Add down to your list of dependencies inmix.exs:

def deps do
  [
    {:down, "~> 0.0.1"}
  ]
end

Install via mix deps.get.

Why another HTTP library?

The library's main functionality is to create streams from external remote HTTP files. It can also be useful for the following reasons:

  • It offers safer downloads with size limitation.
  • It offers a simple API with good defaults to "just download" content.
  • It offers a thin wrapper--with a normalized API--that allows you to use different HTTP backend libraries.
  • Low memory consumption.
  • Not extra dependencies.

Maximum size

If you're accepting URLs from outside or untrusted source, it's a good policy to limit the size of the download, because attackers are always looking to over work your servers. Down allows you to pass a :max_size option:

iex> Down.download("http://example.com/image.jpg", max_size: 5 * 1024 * 1024) # 5 MB
{:error, :too_large}

What is the advantage of using Down instead of simply checking the size after downloading? Down terminates the download very early, as soon as it gets to the Content-Length header. When the Content-Length header is missing, Down terminates the download as soon as the downloaded content surpasses the :max_size option.

:max_size can be used in any Down operation.

Redirections

Down handles redirects using the :max_redirects option. In the case a request produces more redirects than the given option it returns an error:

iex> Down.download("http://example.com/100_redirects.html", max_redirects: 1)
{:error, :too_many_redirects}

Downloading

The primary function is Down.download/2 which stores the remote file as a temporary file. The returned Down.Download struct contains more information about the request including file_path with the location of the temporary file:

iex> {:ok, download} = Down.download("http://localhost:6080/robots.txt")
{:ok, %Down.Download{
  backend: Down.HackneyBackend,
  file_path: "/tmp/f-1552846757-26630-1bzq5eq.txt",
  original_filename: "robots.txt",
  request: %{
    backend_opts: nil,
    body: nil,
    headers: %{"User-Agent" => "Down/0.0.1"},
    method: :get,
    timeout: 5000,
    url: "http://localhost:6080/robots.txt"
  },
  response: %{
    encoding: nil,
    headers: %{
      "access-control-allow-credentials" => "true",
      "access-control-allow-origin" => "*",
      "connection" => "keep-alive",
      "content-length" => "30",
      "content-type" => "text/plain",
      "date" => "Sun, 17 Mar 2019 18:19:17 GMT",
      "server" => "gunicorn/19.9.0"
    },
    size: 30,
    status_code: 200
  },
  size: 30
}}
iex> download.file_path
"/tmp/f-1552846757-26630-1bzq5eq.txt"

Destination

By default the remote file will be downloaded into a temporary location. If you would like the file to be downloaded to a specific location on disk, you can specify the :destination option:

iex> Down.download("http://example.com/image.jpg", destination: "/path/to/destination")
{:ok, %Down.download{
  file_path: "/path/to/destination"
}}

Read

If the remote content is the only thing you need, Down.read/2 function is a good option. It returns a string with the full content:

iex> Down.read("https://google.com")
{:ok,
 "<!doctype html><html itemscope=\"\" itemtype=\"http://schema.org/WebPage" <> ...}

Streaming

Down has the ability to retrieve remote file content as it is being downloaded. The Down.stream function returns a stream which can be used with functions in the Stream and Enum module functions.
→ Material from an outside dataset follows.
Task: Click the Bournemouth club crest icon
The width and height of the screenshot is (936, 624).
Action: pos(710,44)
The content of the remote file is streamed in binary chunks. Because streams are lazy, the chunks are only downloaded on demand. This means that if only the first chunk is requested, the rest of the file isn't downloaded and the operation won't consume more resources. This is very convenient when working with large files, or when we're only interested in some parts of the file, or when keeping low memory consumption is important.
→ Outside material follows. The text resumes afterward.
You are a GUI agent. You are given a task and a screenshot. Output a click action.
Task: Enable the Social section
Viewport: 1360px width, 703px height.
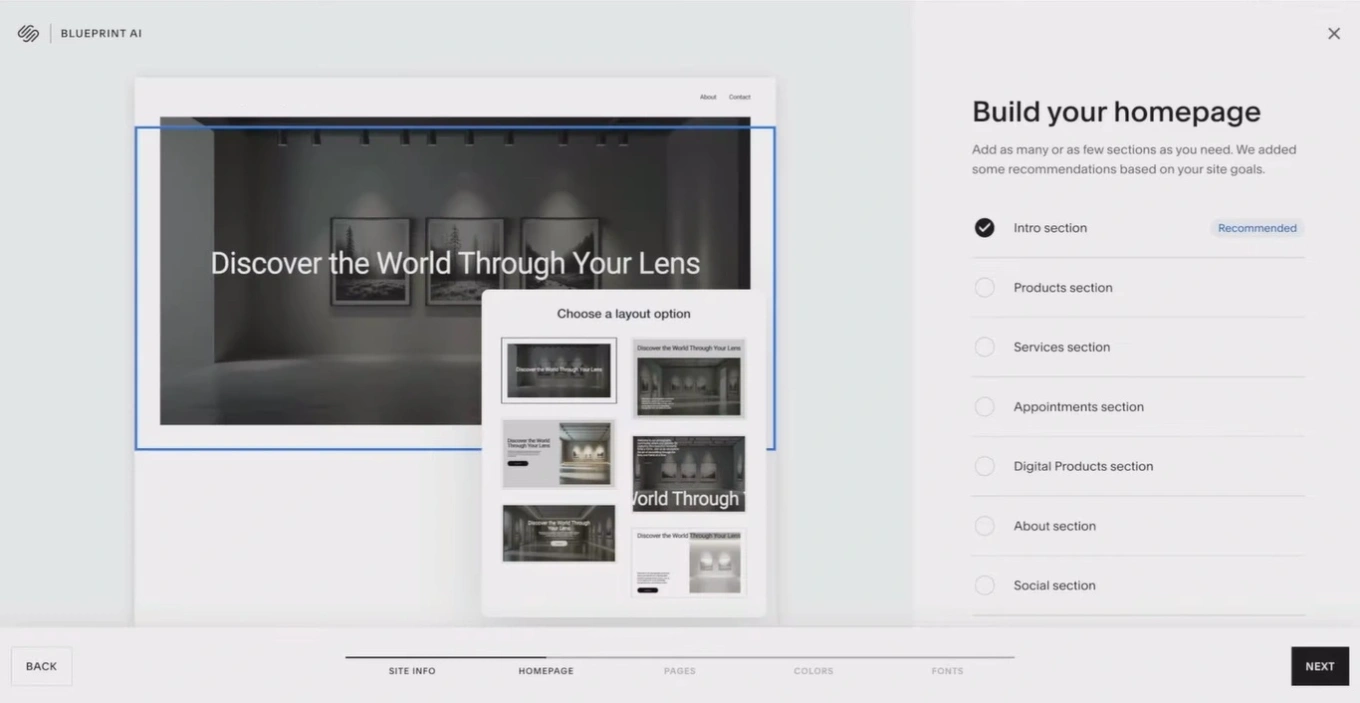point(984,584)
In the following example we are downloading the Elixir webpage content, but only until the title is reached:

# This example doesn't cover all the possibilities
# and it doesn't close the connection
iex> Down.stream("https://elixir-lang.org") |> Enum.find_value(&Regex.run(~r/\<title\>(.*)\<\/title\>/i, &1, capture: :all_but_first))
["Elixir"]

Architecture

Every Down operation creates a new process under a custom DynamicSupervisor. However, Down doesn't have any kind of pool connection or a maximum connection number limitation. :hackney and :ibrowser backends use their own connection pool, so if you're using one of these backends you're automatically using its connection pool.

Backends

There are four optional backends in Down:

The default is :httpc which comes by default in Erlang, so no additional dependencies are needed to use Down. It can be changed globally using the following config:

config :down, :backend, :hackney

The backend can also be changed in runtime and per request, simply by using the :backend argument:

iex> Down.read("https://example.com/api.json", backend: :ibrowser)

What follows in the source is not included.